Interesting, looks like clip is now single-screw, and the knife is tip-up carry only, and flipper-opening only. The clip is likely reversible, but no pictures actually show that. Only two standoffs, and likely using the Eklipse-style hardware with screws from either side engaging a center threaded standoff. But the screws on the tail end sit on the surface, while on the side standoff they're mostly flush. The tail-end screws might have been left "out" like this to make it easier to grab the end of the handle to pull it out of a pocket.
Also an interesting mechanism going on: looks like the "stop pin" is fixed to the blade and runs in a channel in the dual liners. With no corresponding cutouts in the scales for the end of the "stop pin", that means that tightening/loosening the pivot screw could have a small effect on how much of the "stop pin" engages the liner cutouts - interesting choice on tolerances. Also, the pivot is not completely centered on the handle; this will leave a good quantity of the blade spine outside the handle when closed - no room for crazy double edged custom grinds (not that I'd want one). RHK really got me hooked on their framelocks - not sure how I feel about a linerlock now. Interesting that in the pic of the stacks of liners, each one has a tiny sharp point on the tail end.
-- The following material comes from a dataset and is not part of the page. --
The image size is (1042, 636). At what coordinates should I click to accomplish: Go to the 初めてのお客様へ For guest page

I'm guessing it's a manufacturing artifact rather than some sort of miniature pommel, as its ground away in the finished liner shown.
And now that we know what we're looking at, the grinding pic should have been a total giveaway - you can quite clearly see a straight-spine blade with a substantial top guard.
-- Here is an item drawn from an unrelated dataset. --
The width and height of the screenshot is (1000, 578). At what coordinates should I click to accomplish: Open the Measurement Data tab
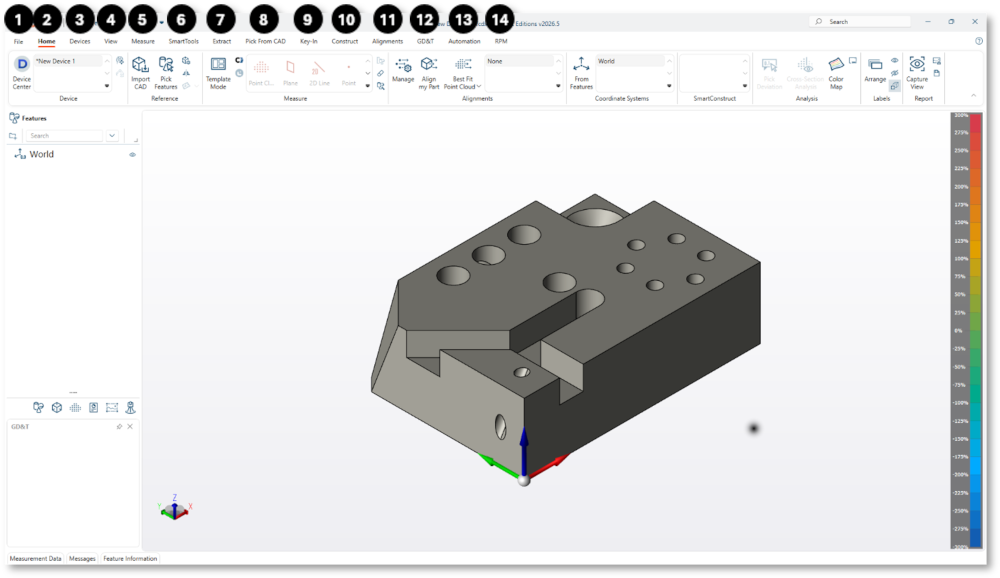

Several new colors of G10 that we haven't seen from RHK before, including yellow/black and gray/black. (Be nice to see some XM scales in those.) and, as prelude and N2K mentioned, looks like both black canvas micarta and tan canvas micarta scales are in evidence (along with a yellow/black G10 scale with a CF inlay?). And they're using their faux-bolster scale grinding trick that showed up on some recent custom XM's - very pretty, and clearly the CNC is getting more sophisticated.
Two different blade grinds on view: one with a full thickness spine carried out nearly to the tip, the other with a symmetric false edge / swedge running most of the length of the spine. I'm not sure I'd quite call either a dagger grind, since the grind line where the primary grind and the swedge meet doesn't carry all the way out to the very tip. Also, the blade with the false edge has some hollow grind to flat grind action going on near the tip.
Edit: Falcon's right! New pics including a true symmetrical dagger/spearpoint grind!